As women, we are bombarded with impossible expectations about our bodies through social media, movies, television, the internet, and almost everywhere else you can imagine. It seems everywhere we turn we are told that our worth comes from our appearance and we will never be enough.
Of course, these are all lies—falsehoods that the gospel contradicts entirely. At church, we learn truths that combat the negative stereotypes and messages found in the world. We learn that we are daughters of Heavenly Parents, that we are powerful beyond imagining, and that our worth and potential encompass so much more than outer beauty.
However, despite the valuable doctrine and spiritual lifelines we’ve been taught, occasionally some of our experiences in the world can, unfortunately, still seep into our culture. Here are just a few myths Latter-day Saint women sometimes hear at church about their bodies.
Modest is hottest.
While I love the catchy rhyme and I understand the sentiment behind it, something about this phrase misses the entire point.
When young women hear someone talk about their deeper worth, their divine talents, and their spiritual, mental, and emotional beauty, the entire message can quickly become derailed when someone adds, “Besides, modest is hottest after all.” That message snaps everyone’s attention right back into obsessing over physical appearance and worldly standards.

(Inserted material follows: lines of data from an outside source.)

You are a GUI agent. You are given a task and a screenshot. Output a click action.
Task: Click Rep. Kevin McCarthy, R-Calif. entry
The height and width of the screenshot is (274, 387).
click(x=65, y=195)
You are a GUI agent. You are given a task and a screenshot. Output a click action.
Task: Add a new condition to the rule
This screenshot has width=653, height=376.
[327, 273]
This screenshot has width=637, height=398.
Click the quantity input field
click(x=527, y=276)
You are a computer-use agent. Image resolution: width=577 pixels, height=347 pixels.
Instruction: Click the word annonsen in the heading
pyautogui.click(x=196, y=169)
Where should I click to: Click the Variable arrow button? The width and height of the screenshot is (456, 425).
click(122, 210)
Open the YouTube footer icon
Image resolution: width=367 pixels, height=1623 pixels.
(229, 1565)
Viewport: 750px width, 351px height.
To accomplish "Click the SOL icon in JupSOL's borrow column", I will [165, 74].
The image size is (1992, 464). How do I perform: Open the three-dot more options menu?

Let’s be real. The word hot is never used to express something beyond skin-deep attraction. No one ever calls someone’s ideas or their capabilities or their expressions hot. "Hot" is a word the world has reserved only for physical appearance—an appearance that is supposed to capture someone's attention or admiration, not their respect. So in that sense, I’m sorry ladies, but modest will never be hottest.

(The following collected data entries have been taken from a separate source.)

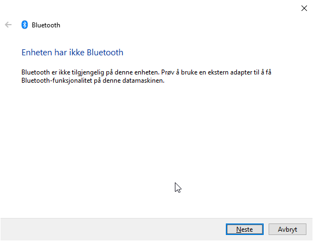313x241 pixels.
Task: Go back using the left arrow
Action: 8,25
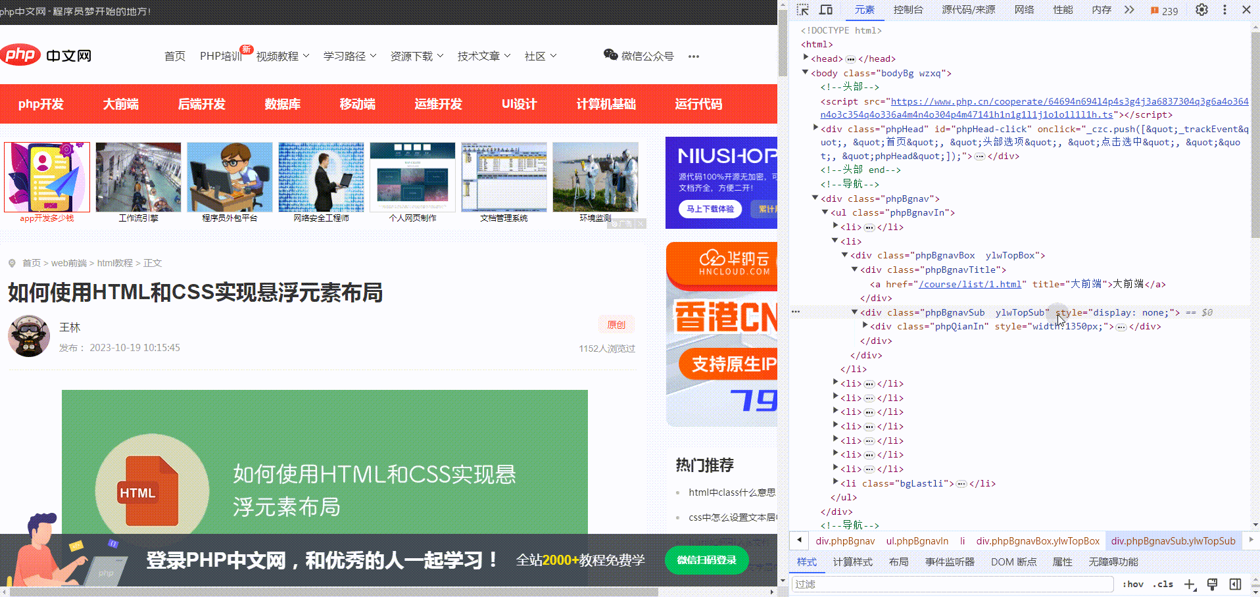Expand the li bgLastli tree node
Viewport: 1260px width, 597px height.
tap(835, 483)
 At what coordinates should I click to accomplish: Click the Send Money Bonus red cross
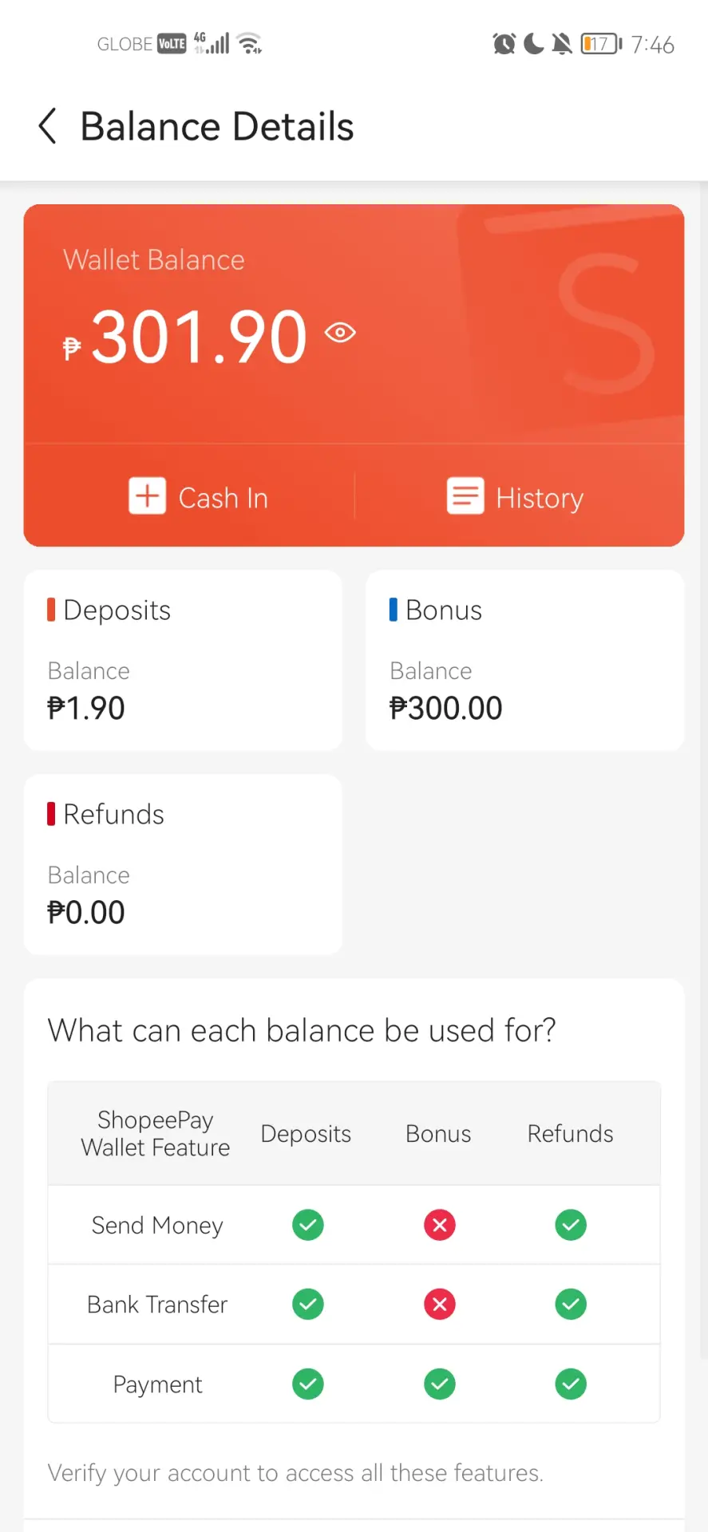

And that’s okay. In fact, that’s wonderful. If we free ourselves up from worrying about being flawless and "hot," maybe that will give us a little more time to focus on developing true beauty—the kind of beauty that emanates from every part of who we are.

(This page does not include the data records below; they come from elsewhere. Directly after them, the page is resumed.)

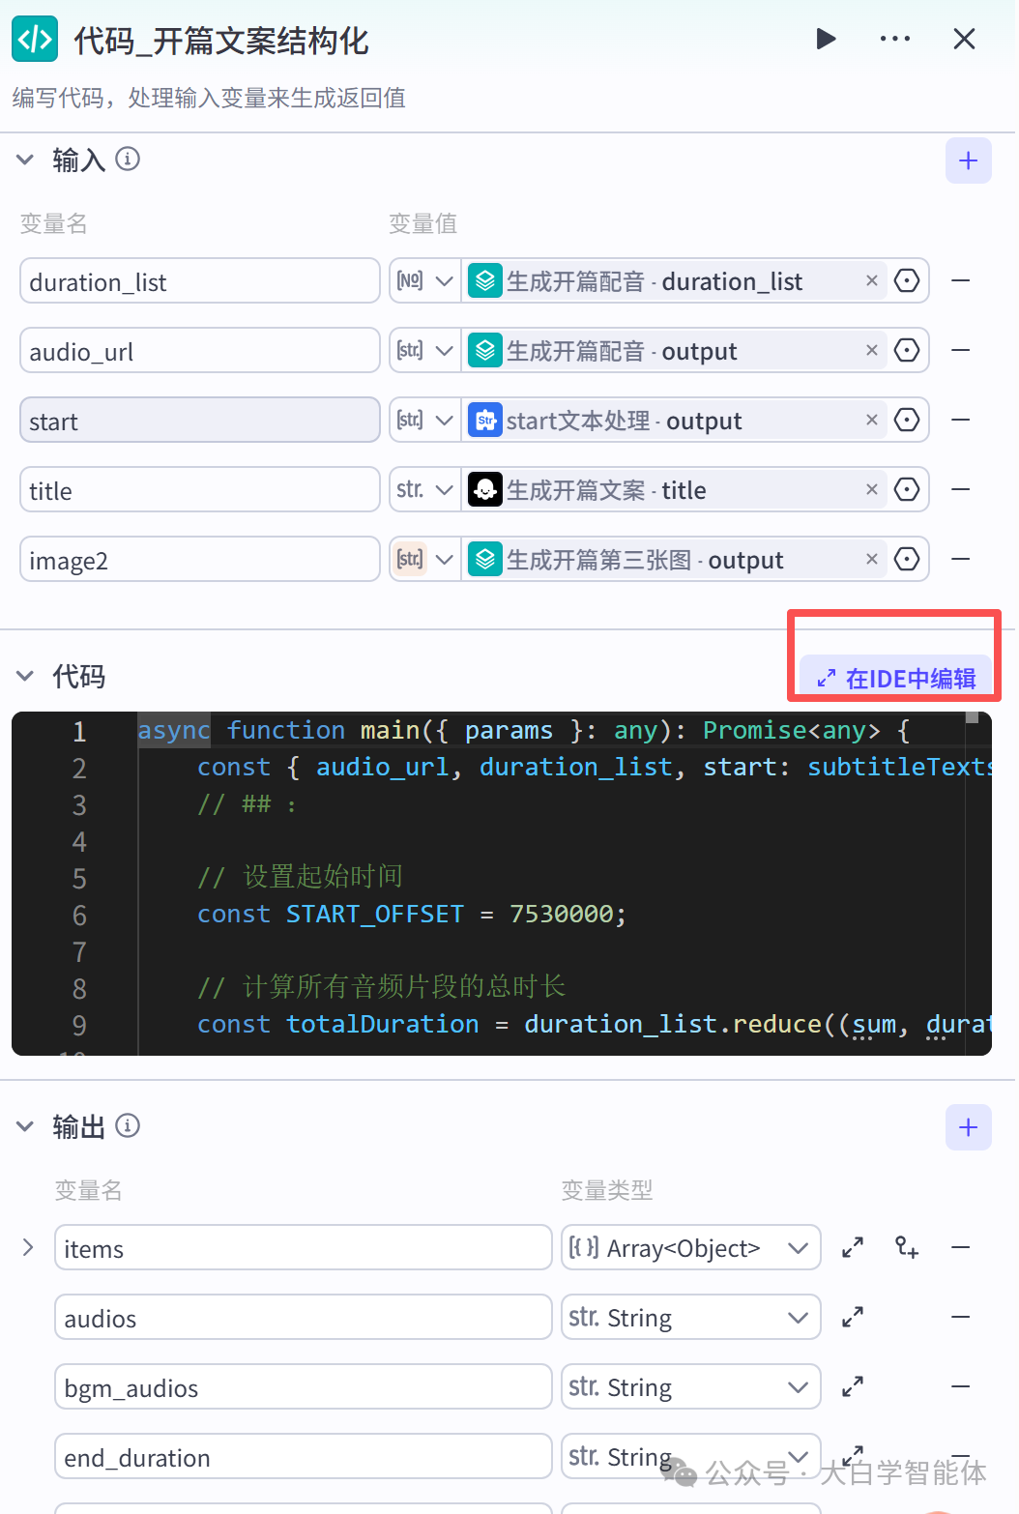Click the info icon beside 输入 section
1019x1514 pixels.
point(128,160)
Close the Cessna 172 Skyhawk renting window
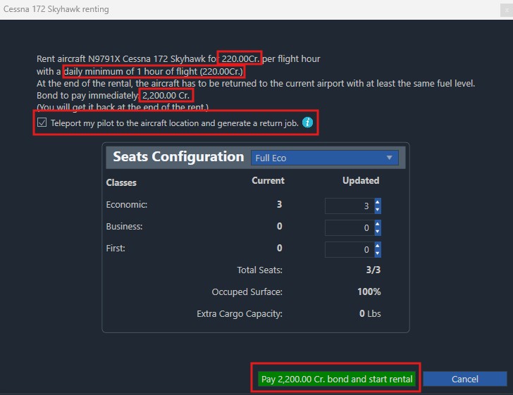 506,10
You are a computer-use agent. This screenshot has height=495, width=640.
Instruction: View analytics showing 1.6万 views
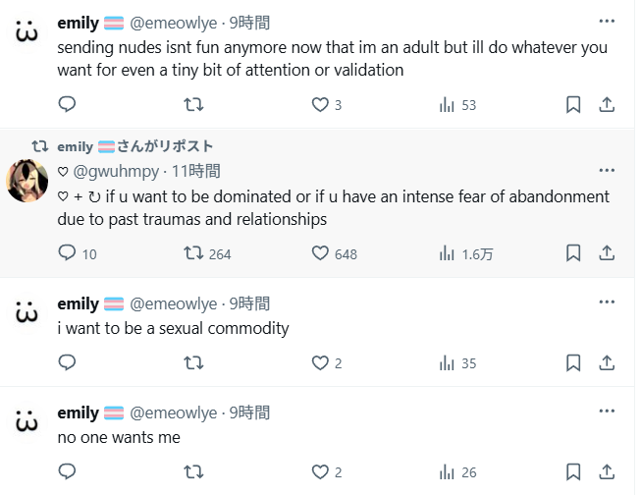(x=466, y=253)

As Lynn G. Robbins says, “The gospel teaches us that true beauty is more than skin-deep. A young woman whose countenance is aglow with both happiness and virtue radiates inner beauty.” Instead of focusing on eradicating our outward blemishes and flaws, we should focus a little more time on those things that truly make us happy and beautiful.
Men just can’t help themselves.
I’m sure you’ve heard this one and its many variants. “You know how men are.” “Boys will be boys.” “They are just wired that way.” "Men just can't help themselves."
Yes, they can. And they do on a regular basis.
I know at first glance this appears to be a myth we tell ourselves about men—and it is. But on the flip side, it also sends a harmful message to women. It tells women we should always be self-conscious about our bodies because that’s really the only—or at least the most powerful—thing that men respond to.
That’s simply not true. Sure, some men might struggle with addictions or impulses, but then so do women. And yes, there are a lot of things women can do to help men live up to their priesthood and eternal potential, but most of that has nothing to do with what we wear. Women help men the most by believing in them, by recognizing and appreciating the good they do, by setting examples, by caring, loving, guiding, and encouraging.
So please, stop demoralizing men, and stop objectifying yourself. Men are already frequently demoralized in the media today, where they are portrayed as dim, bumbling oafs who can hardly get anything right. They don't need to be told on top of that that they should give up and give in to their impulses because that’s just the way they are. If women can begin to see and encourage the divine potential in themselves and the men they interact with, it will help all of us find a valuable place building the kingdom of God.
Because here’s a secret: men are just as moral and virtuous as women. Over the decades, we have heard both extremes, but the fact of the matter is, we both are spiritually strong. Anything that tells us otherwise is a ploy by Satan to degrade us into thinking we are less than we are and to keep us from becoming what he knows we can become.